INPUT FOR THIS TASK:
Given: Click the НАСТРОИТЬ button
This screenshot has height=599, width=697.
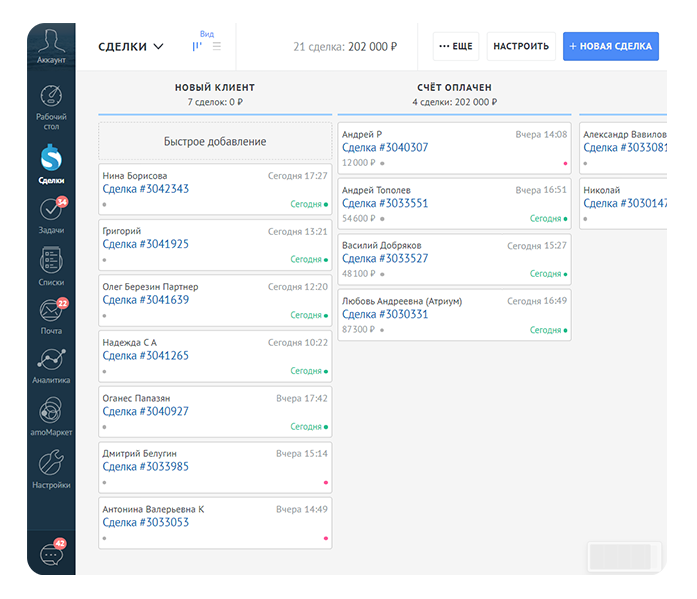Looking at the screenshot, I should 521,46.
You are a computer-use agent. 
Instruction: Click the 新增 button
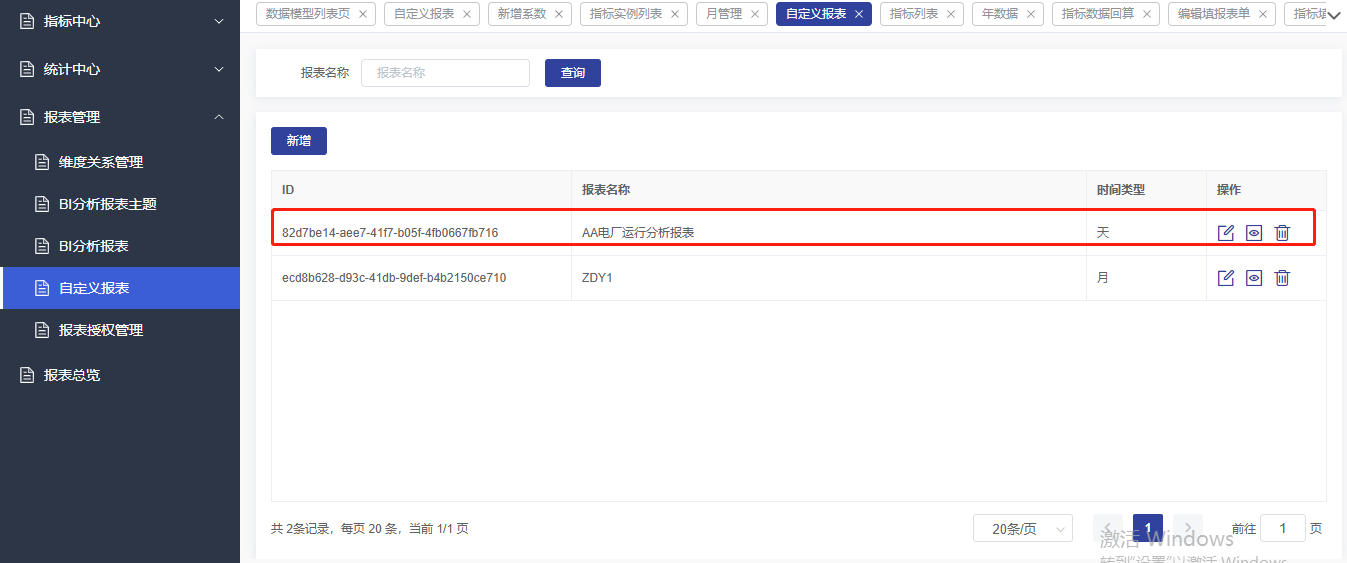click(x=298, y=141)
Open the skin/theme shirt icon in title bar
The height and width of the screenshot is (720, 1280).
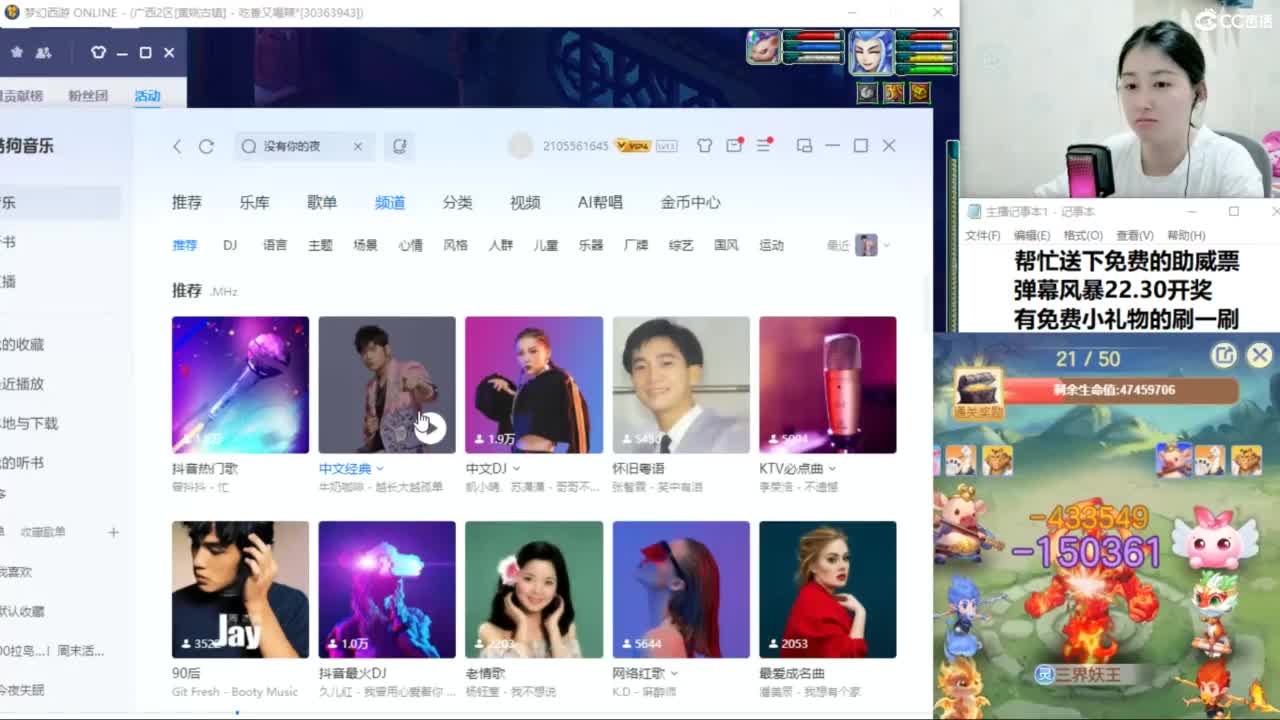[x=704, y=146]
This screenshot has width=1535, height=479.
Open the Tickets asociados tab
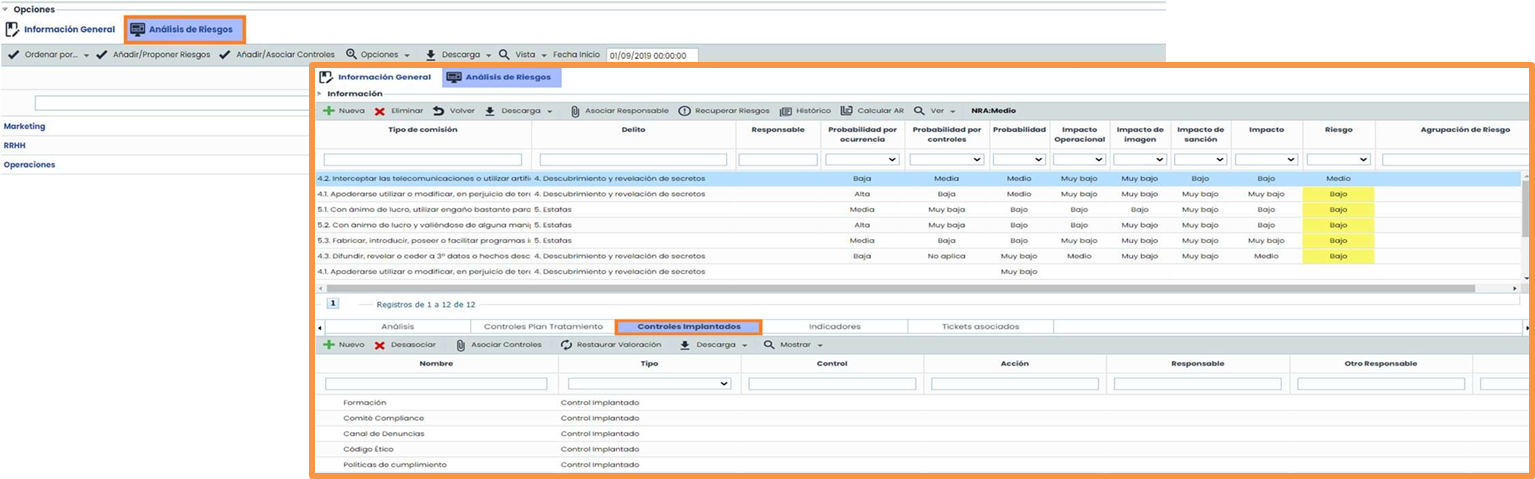(980, 327)
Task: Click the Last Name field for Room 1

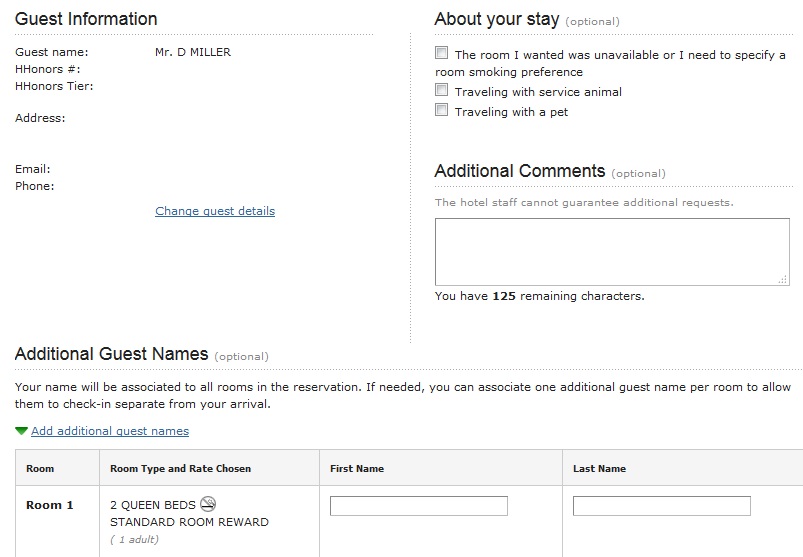Action: (661, 506)
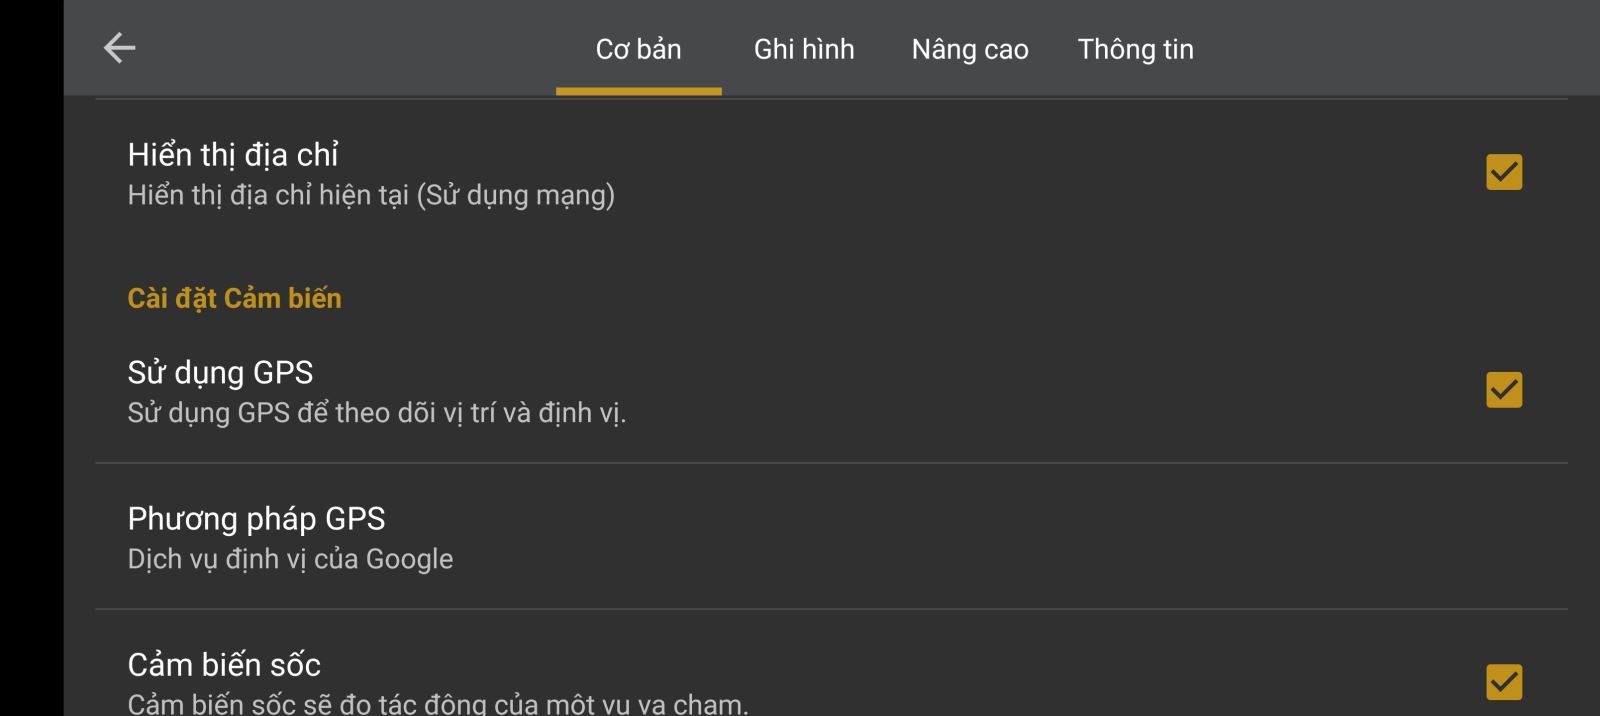
Task: Open the Nâng cao tab
Action: [968, 48]
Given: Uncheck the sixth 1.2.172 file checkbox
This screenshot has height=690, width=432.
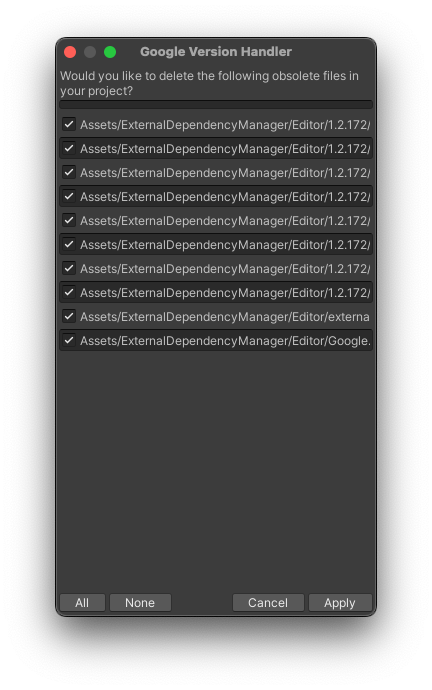Looking at the screenshot, I should [69, 244].
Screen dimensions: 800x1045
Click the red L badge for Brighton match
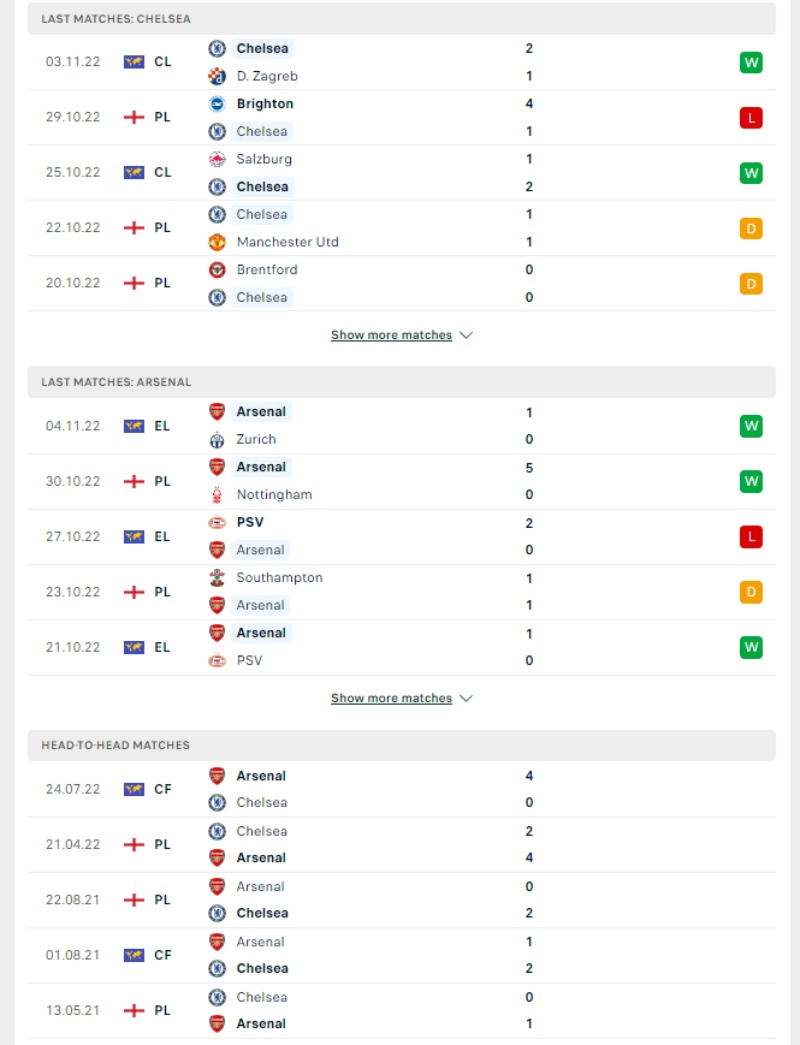click(x=751, y=118)
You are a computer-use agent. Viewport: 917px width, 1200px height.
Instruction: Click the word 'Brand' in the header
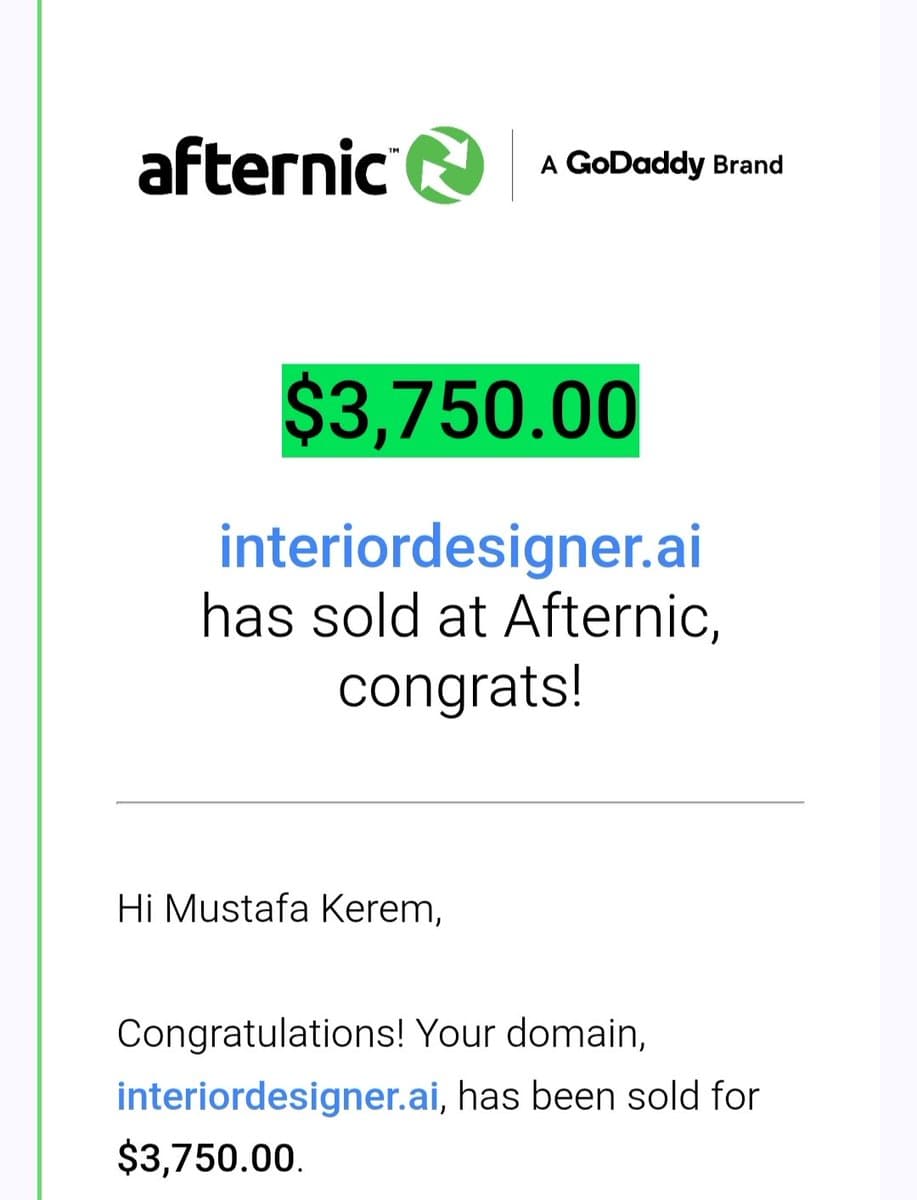[748, 165]
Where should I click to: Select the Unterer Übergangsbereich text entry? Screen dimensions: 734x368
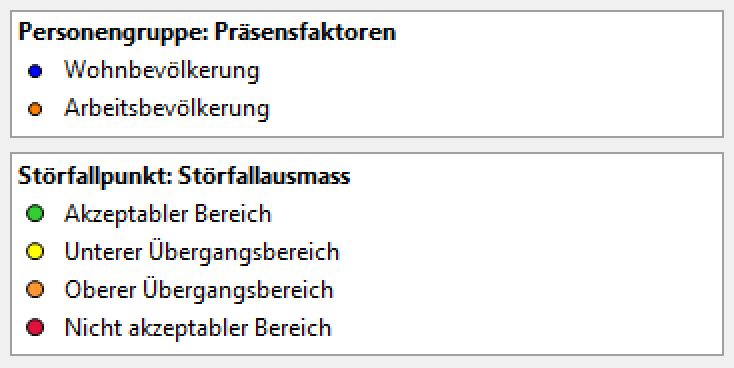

REQUIREMENT:
Skip every image and output the remaining records exactly.

THE ANSWER:
Given: Click the НАСТРОИТЬ button
This screenshot has height=599, width=697.
Looking at the screenshot, I should 521,46.
You are a computer-use agent. 
Instruction: Click the 新增 button
click(x=298, y=141)
Open the skin/theme shirt icon in title bar
The height and width of the screenshot is (720, 1280).
[x=704, y=146]
This screenshot has width=1535, height=479.
Open the Tickets asociados tab
(980, 327)
Task: Click the Last Name field for Room 1

Action: (661, 506)
Task: Open the Nâng cao tab
Action: [968, 48]
Given: Uncheck the sixth 1.2.172 file checkbox
This screenshot has height=690, width=432.
Looking at the screenshot, I should [69, 244].
Screen dimensions: 800x1045
Click the red L badge for Brighton match
click(x=751, y=118)
You are a computer-use agent. Viewport: 917px width, 1200px height.
Instruction: Click the word 'Brand' in the header
[748, 165]
Where should I click to: Select the Unterer Übergangsbereich text entry? Screen dimensions: 734x368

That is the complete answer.